Do this:
Please copy the records from the line with "This screenshot has height=839, width=1120." up to and including the line with "click(121, 565)", leaving out the pictures.

Materials provided:
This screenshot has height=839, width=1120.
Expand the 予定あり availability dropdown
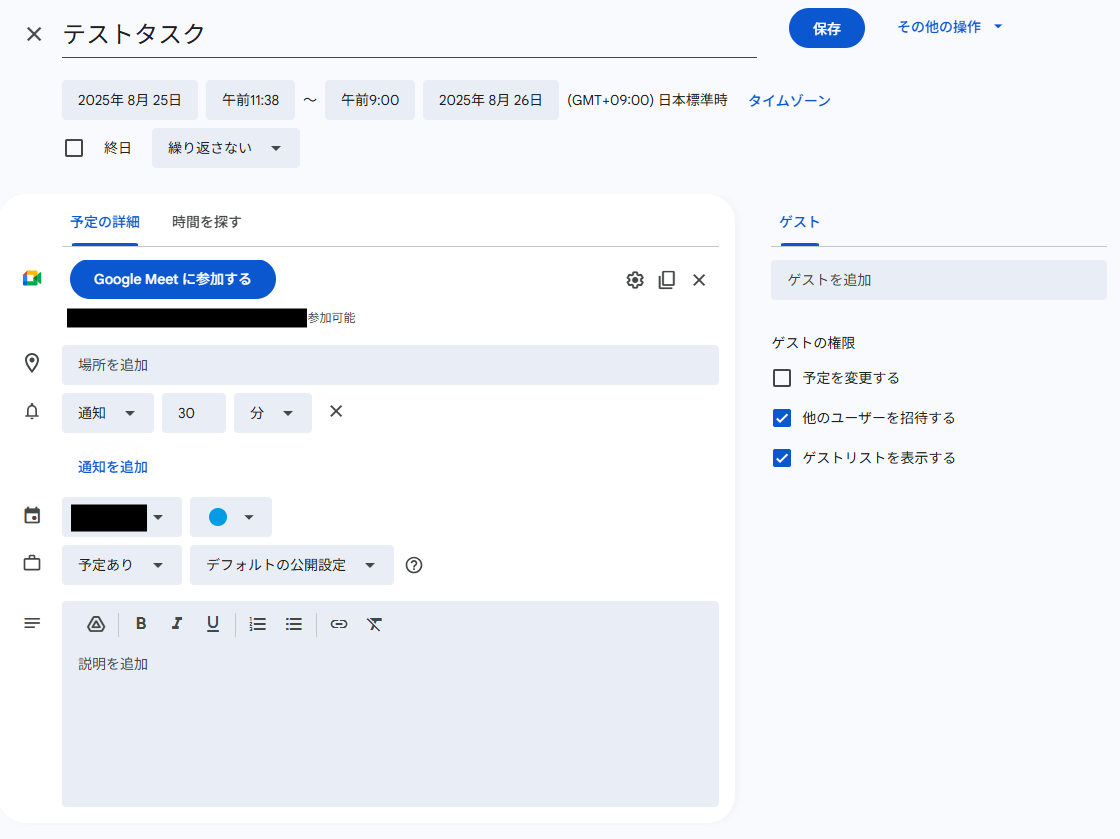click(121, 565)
--
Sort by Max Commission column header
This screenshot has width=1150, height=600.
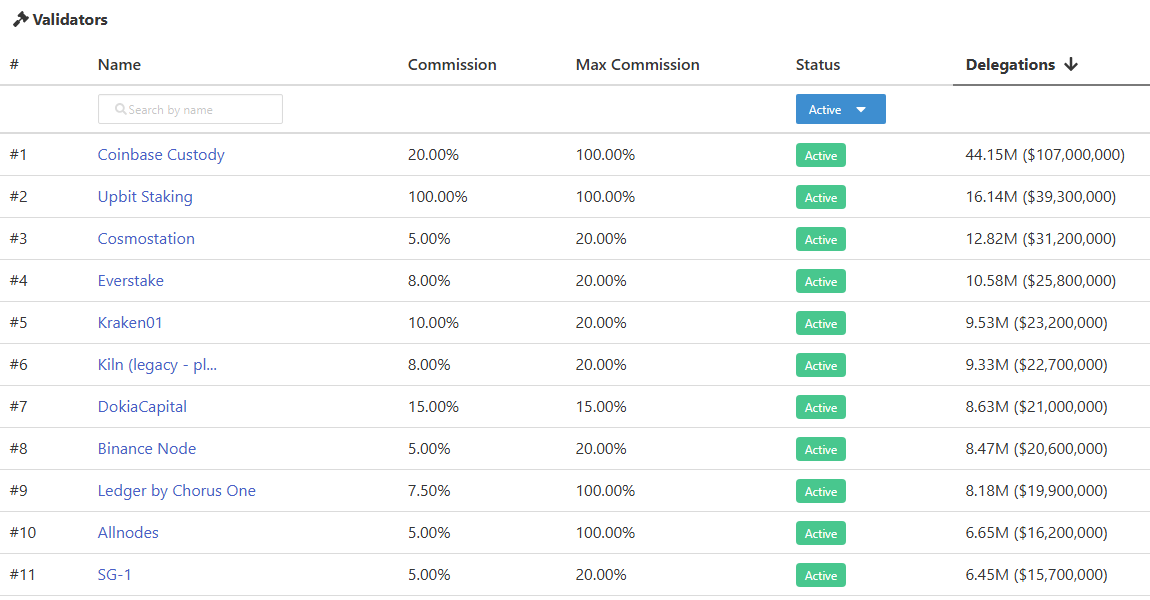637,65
---
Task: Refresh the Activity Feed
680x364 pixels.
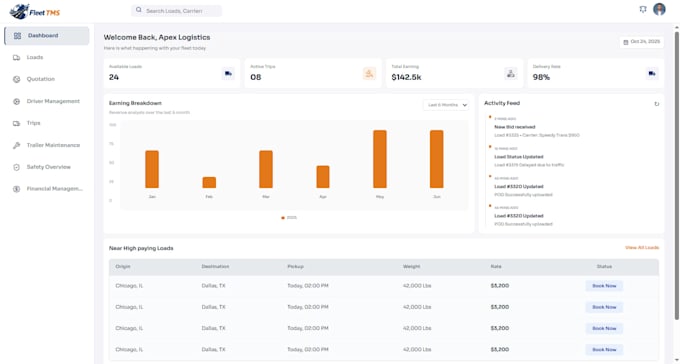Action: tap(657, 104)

Output for this task:
This screenshot has height=839, width=1120.
Expand the 予定あり availability dropdown
click(121, 565)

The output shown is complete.